SEMO athletes still training, just not online
Southeast Missourian file
For the time being, the NCAA rule book as it pertains to off-season diligence by Division I programs is a very, very fluid situation.
What was allowed a few weeks ago (for example, virtual workouts), is no longer acceptable.
What was limited a few weeks ago (four hours for virtual nonphysical countable activities such as film review, chalk talks, and team meetings) has since doubled.
What may have been a requirement for the student-athletes (off-season training sessions) will not be a mandate by the start of May.
“This change not only allows coaches to continue to educate their student-athletes but also fosters the connectivity that comes with team-based activities,” NCAA Division I Council Coordination Committee chair and Penn athletic director M. Grace Calhoun said recently in a release of the time alteration. “Regular, individual check-ins between student-athletes and coaches remain permissible and are encouraged.”
For the Southeast Missouri State athletic programs, these changes have not changed much.
Neither the Redhawk football program nor baseball team was ever participating in “virtual workouts.”
“(Southeast football coach Tom Matukewicz) says this a lot,” Redhawk baseball coach Andy Sawyers said, “you can’t confuse activity with accomplishment.”
His point being, yes, the Southeast baseball and football players are staying in shape, but no, Sawyers and Matukewicz are not sitting at their laptops watching their players do so.
“We’re going to be like this (with the coronavirus situation hindering activity) even in June,” Matukewicz said, “so I’m not going to sit here and needle all of these kids in April and make them get on Zooms and say ‘I want to see you do push-ups.’
“By the time June gets here and you really need them to be focusing in, they’re going to tune you out.”
The Southeast strength and conditioning coaches have instructed the student-athletes in their care to be training and have even sent out regular workouts to be followed to the best of their ability. However, Sawyers said “trust” is the central theme his coaching staff is monitoring the Redhawk players.
“Our message to them was ‘We trust you,’” Sawyers said. “We know you want to be good and we know you want to win, so that being said, you are all going to have different access and opportunities.”
Both coaches said there is a wide range of training resources available to their squads, which is why the strength staff has varied options to follow.
Sawyers said some of his players have remained in Cape Girardeau and have access to the Redhawks indoor training facility at Capaha Park, while others are hitting whiffle balls into nets in their basements.
Matukewicz said 90 percent of his players are not in town. Some of those at home do have weights to utilize, while others are lifting weighted bags and/or sofas, for example.

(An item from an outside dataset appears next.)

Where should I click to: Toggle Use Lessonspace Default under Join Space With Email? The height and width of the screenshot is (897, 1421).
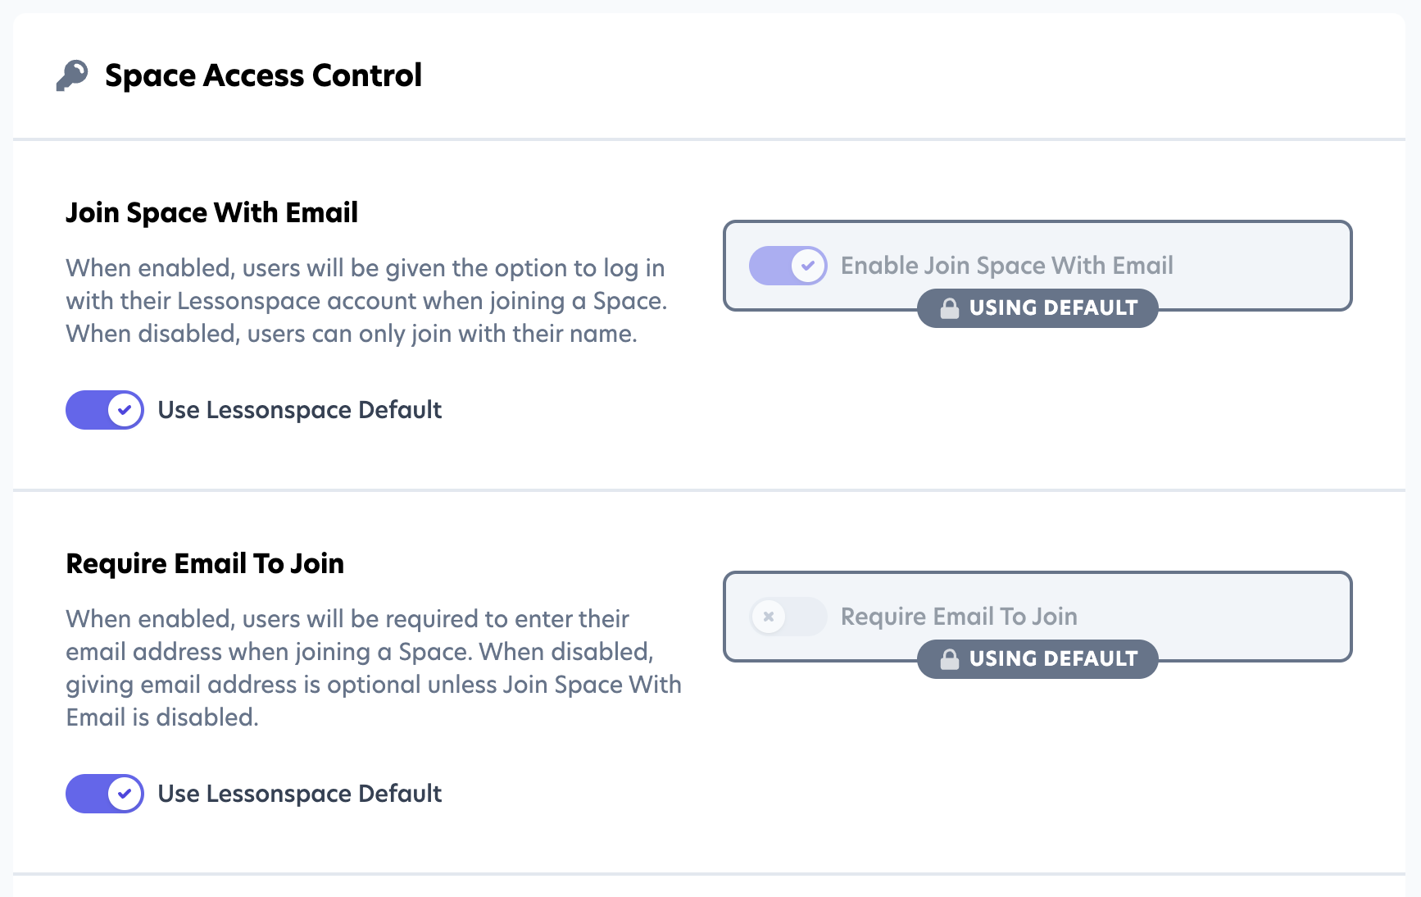[x=105, y=410]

“We’ve told them to do what they can until we can get back together and play baseball,” Sawyers said.
More so than any conditioning work, both coaches spoke of their concerns as they related to the academic work of their players.

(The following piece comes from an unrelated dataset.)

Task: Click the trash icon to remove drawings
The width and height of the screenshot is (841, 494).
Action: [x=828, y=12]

“I’m not an online learner,” Matukewicz said. “And some of my players aren’t. But they are having to be online learners, so we have to make sure these kids have success.”
Sawyers said each of his players is contacted by one of the Redhawk coaches twice each week, with the ones in need of more academic monitoring sometimes being reached out to four times.
This week, Sawyers said he was going to begin FaceTiming each player.
“Here are our priorities,” Sawyers explained, “one, be healthy and be safe; the second thing is your studies; the third thing is your sport.”
Matukewicz is not so worried about the strength aspect of his players, but more so their weight.
Players’ weight gain is mostly attributable to fat, while weight loss would mostly be atrophy of muscle, Matukewicz explained.
“If a kid goes home and he gains 10 pounds,” Matukewicz said, “boy, that is going to be hard to get ready in a month or whatever we’re going to have.”